3. the first backspace press is ignored by input method, since there’s no word around cursor.

4. client side key repetition kicks in. Please notice that client side key repetition will not be forwarded to input method under current version of protocol

5. Text becomes “Hello, world”, and input method will try to consume “world” and convert it into preedit text and put “world” in the buffer on the input method server. Which means, from this point, any new backspace event should be handled by input method.

Consume the word “world” is and convert it to preedit is not a feature currently supported under fcitx, but we do want to implement such things in the future. Actually, fcitx5-unikey is already able to do something in a similar way, see the video below.

fcitx5-unikey’s consume existing text and re-edit feature.
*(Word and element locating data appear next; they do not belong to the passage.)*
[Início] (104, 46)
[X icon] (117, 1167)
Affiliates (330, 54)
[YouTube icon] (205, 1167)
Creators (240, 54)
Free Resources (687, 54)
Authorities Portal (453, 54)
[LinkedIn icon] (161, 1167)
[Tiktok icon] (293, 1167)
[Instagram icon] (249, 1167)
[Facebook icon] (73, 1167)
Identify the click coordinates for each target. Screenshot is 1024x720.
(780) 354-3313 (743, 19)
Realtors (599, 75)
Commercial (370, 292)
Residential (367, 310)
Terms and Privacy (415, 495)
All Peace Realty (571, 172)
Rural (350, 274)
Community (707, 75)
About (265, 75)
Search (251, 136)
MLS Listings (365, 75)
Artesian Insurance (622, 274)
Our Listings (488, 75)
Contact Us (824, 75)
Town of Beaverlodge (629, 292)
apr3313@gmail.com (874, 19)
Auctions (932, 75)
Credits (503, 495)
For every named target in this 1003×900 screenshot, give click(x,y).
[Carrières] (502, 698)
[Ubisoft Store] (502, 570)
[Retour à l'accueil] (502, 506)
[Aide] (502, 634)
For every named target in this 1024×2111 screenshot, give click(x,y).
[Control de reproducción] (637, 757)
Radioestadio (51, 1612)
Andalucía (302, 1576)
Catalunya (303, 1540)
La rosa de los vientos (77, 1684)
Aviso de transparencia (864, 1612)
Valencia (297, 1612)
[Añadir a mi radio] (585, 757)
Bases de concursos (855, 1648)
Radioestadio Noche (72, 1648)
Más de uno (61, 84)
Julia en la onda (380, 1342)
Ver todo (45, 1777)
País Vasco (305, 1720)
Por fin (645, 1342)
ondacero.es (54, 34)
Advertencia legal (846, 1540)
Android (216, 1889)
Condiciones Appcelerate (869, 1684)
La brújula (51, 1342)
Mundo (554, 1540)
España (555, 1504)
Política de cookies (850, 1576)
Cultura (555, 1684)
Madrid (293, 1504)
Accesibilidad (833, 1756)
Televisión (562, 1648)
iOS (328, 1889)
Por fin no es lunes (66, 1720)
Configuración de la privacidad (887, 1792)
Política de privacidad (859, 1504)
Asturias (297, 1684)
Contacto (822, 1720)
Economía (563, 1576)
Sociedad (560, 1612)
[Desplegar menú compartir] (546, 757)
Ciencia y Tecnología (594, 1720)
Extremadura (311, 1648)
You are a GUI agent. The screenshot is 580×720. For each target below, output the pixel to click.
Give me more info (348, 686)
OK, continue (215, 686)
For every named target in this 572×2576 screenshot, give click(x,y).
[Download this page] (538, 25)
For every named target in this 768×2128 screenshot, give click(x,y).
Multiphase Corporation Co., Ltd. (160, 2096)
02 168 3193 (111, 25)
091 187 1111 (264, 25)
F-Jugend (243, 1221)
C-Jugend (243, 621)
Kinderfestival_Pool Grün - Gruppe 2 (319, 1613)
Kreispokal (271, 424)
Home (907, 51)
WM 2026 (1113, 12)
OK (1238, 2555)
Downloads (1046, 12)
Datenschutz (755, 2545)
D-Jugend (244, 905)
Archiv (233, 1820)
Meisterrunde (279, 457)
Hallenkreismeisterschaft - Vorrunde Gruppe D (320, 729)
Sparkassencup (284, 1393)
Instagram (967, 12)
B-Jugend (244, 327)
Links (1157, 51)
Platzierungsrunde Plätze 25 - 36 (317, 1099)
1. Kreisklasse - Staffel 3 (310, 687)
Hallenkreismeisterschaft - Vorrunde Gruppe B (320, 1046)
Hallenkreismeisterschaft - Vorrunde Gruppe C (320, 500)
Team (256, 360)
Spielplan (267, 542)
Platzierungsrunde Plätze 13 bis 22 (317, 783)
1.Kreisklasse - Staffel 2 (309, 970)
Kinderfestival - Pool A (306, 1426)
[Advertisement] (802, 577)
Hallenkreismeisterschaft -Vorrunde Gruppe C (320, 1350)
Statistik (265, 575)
It’s not triggered by “backspace” but “e” in this case, but you get my idea.

But if you remember how client side key repetition works, you will notice that it will never be forwarded to input method, thus the backspace is “leaked” from input method into application, and will cause unexpected behavior.

My proposed solution to solve this is that: just go back to the old X11 model of forwarding event to input method. The procedure would look like:

wl_keyboard.key send to application
text_input.key send key to input method through compositor, this includes all key events, including the repeated key events generated on the client side.
input method server forward it back with the old interface
application got the input method forwarded back event via a new event text_input.forward_key, instead of from wl_keyboard.key.

This introduce more round trips between compositor and application, but it solves the whole issue in a much more cleaner way comparing to the other solution I can think of. And this new interface can even help on other issue like type-to-search’s chicken-and-egg issue, also this may make browser happier by allow them to stick to the javascript key/IME event standard better.

If one want to stick to keyboard grab model, they may have to add a lot of tricky new events like “handover ongoing key repetition” etc, which from my point of view would introduce much more complexity and easier to go wrong.

4 Responses to Key repetition and key event handling issue with Wayland input method protocols

zrqlx126 says:

September 21, 2023 at 9:06 am

ubuntu23.10 beta使用gnome-shell扩展网站上的kimpanel还存在问题，启用后报错。
csslayer says:

September 22, 2023 at 12:24 am

blog 不是汇报 bug 的地方
yfwz100 says:

July 7, 2024 at 7:24 pm

看了这个复杂的序列图……有时候在想 wayland 到底简化了什么？看很多程序从 X 迁移到 wayland 遇到很多协议还不支持，要各种 work around ，或叠加协议。
kentrl says:

May 27, 2025 at 2:19 am

Wayland 输入法协议在键盘事件流连续性上的设计缺陷，尤其是客户端重复事件与输入法控制的不可调和性。当前的 Grab 模式（!408）虽试图通过动态所有权切换解决问题，但未根治事件流割裂。回归 X11 式事件转发可能是更可持续的方案，但需权衡协议复杂性与延迟成本。未来需社区共识推动协议演进，明确输入法的核心角色（事件处理器 vs 事件过滤器）。

观点
1.协议设计需正视客户端重复逻辑：
Wayland的客户端重复生成是历史选择，但输入法协议必须提供机制同步重复状态。当前Grab模式
对此支持不足，需扩展协议字段（如传递重复计数器）。
2. 折中方案可能性：
允许输入法声明重复参数(如初始延迟、频率），合成器统一生成事件。
引入重复事件标记，帮助应用区分物理事件与合成事件。
3. 长期方向：
输入法协议应提供灵活的事件管道，而非强制单一模式(Grab或转发)。
参考移动端输入法实践(如AndroidIME)，允许动态切换事件处理层级。